One million people protest at "Tea Parties"



I'd like to thank all the thousands of Americans who participated in a Tea Party yesterday.

I doubt they will really scrap the code, but I like to support people who try. If I could do something I know would make a direct difference, I would in a heartbeat.

A socialist might say "I don't get it. Are you saying that you lean more toward 'ethics' than what would benefit the kingdom? So what you are saying is, you are in favor of eliminating any benefit for giving and penalize the people who do? I don't think we can win by suffocating the rich ungodly under the weight of more wealth. "

I would respond:
If a flat tax were passed, it would probably lead more people to give less to charity. But to me, that is an ethical issue. I don't expect anyone with non-judeo-Christian ethics to support charity - there just isn't any real motivation to in that case.
As for Christians who only donate 2.3% of their gross income - I'm working on that issue directly with people in my community. Additionally, since the poorest American's give the highest percentage of their incomes, those numbers should be jumping up here soon due to the economic recession. I'm not saying we should eliminate any benefit for giving. The benefits for giving are a 10,000% return in our eternal home and those benefits no institution (nor moth, rust, thief nor fire) can destroy.
Yet if one doesn't agree with that, and sees the only benefit as one of tax reduction, then if taxes are such a burden, wouldn't that same person then be highly in favor of a flat tax? Or at least a reduction in taxes in general? If taxes are so greedily avoided.

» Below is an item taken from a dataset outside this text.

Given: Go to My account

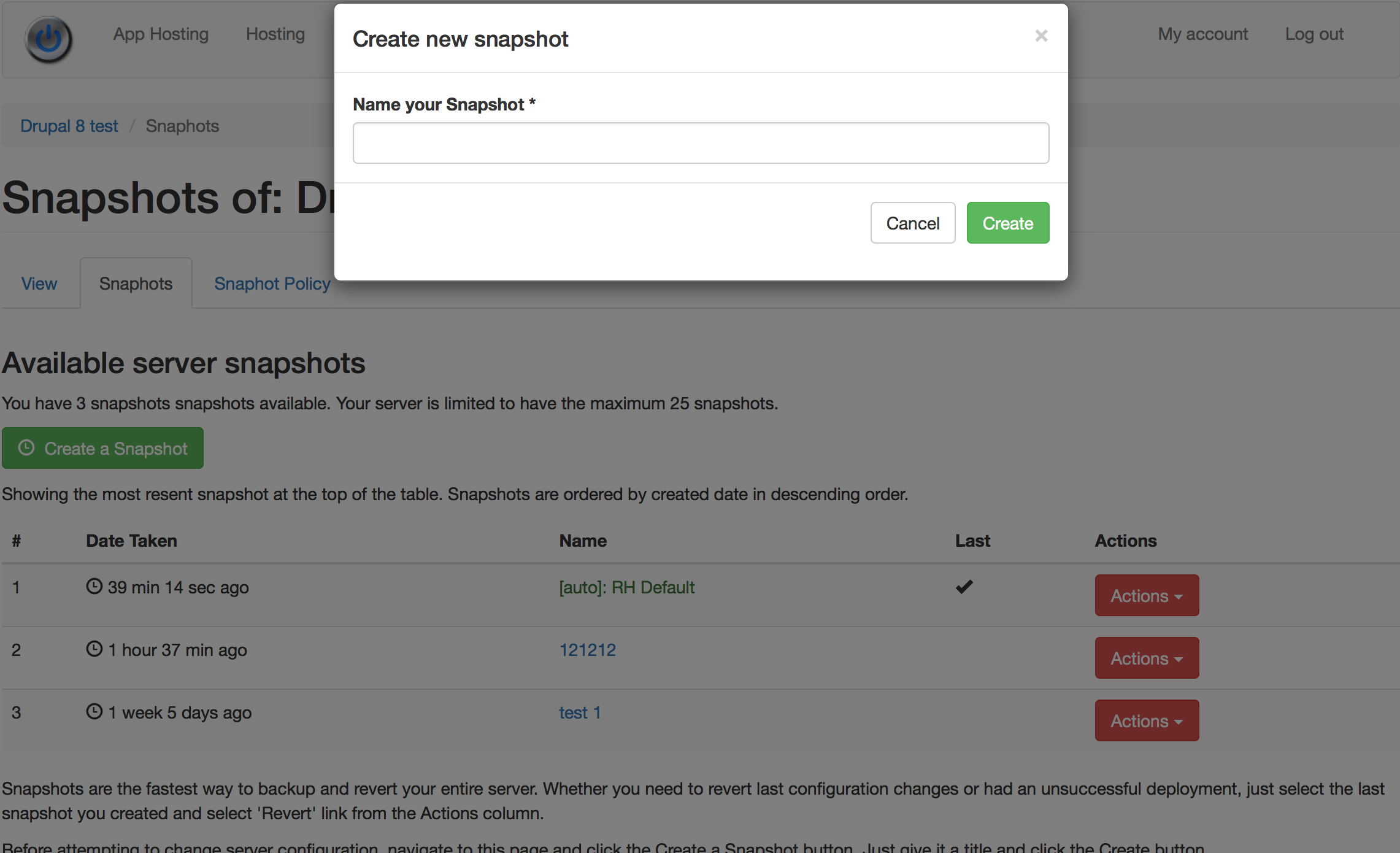Looking at the screenshot, I should click(1202, 34).
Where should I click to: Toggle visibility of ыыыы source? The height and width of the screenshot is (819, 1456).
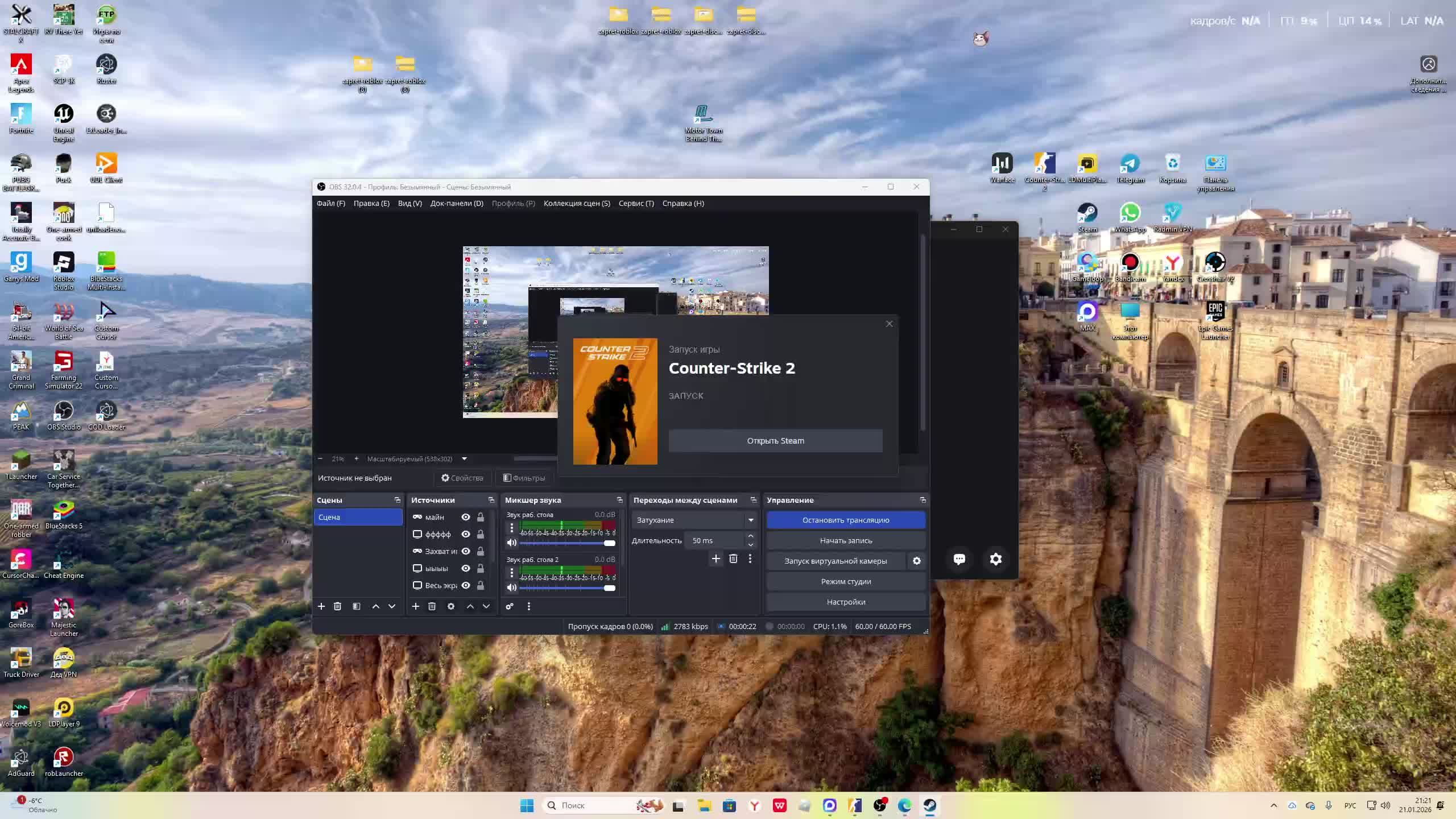click(466, 568)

A person who is a slave to money instead of God will remain a slave whether they have $100 or $100 Million. Less taxes doesn't suffocate them any more than the current tax code.

Money truly is a spiritual issue, and when the government seeks to manipulate how its subjects handle their money (as with our tax code) they are meddling with the spiritual realm of its citizens. Thus it is crossing the "Wall of separation between church and state". and since Congress is inhibited from acts respecting religion, the current tax code is constitutionally illegal. Only a flat tax, such as the kind Jesus was encouraging people to render unto Cesar, would be non-manipulative of the spiritual realm of its citizens.

Therefore for a tax code to be constitutional, it must not have an influence on people's donations to Charity.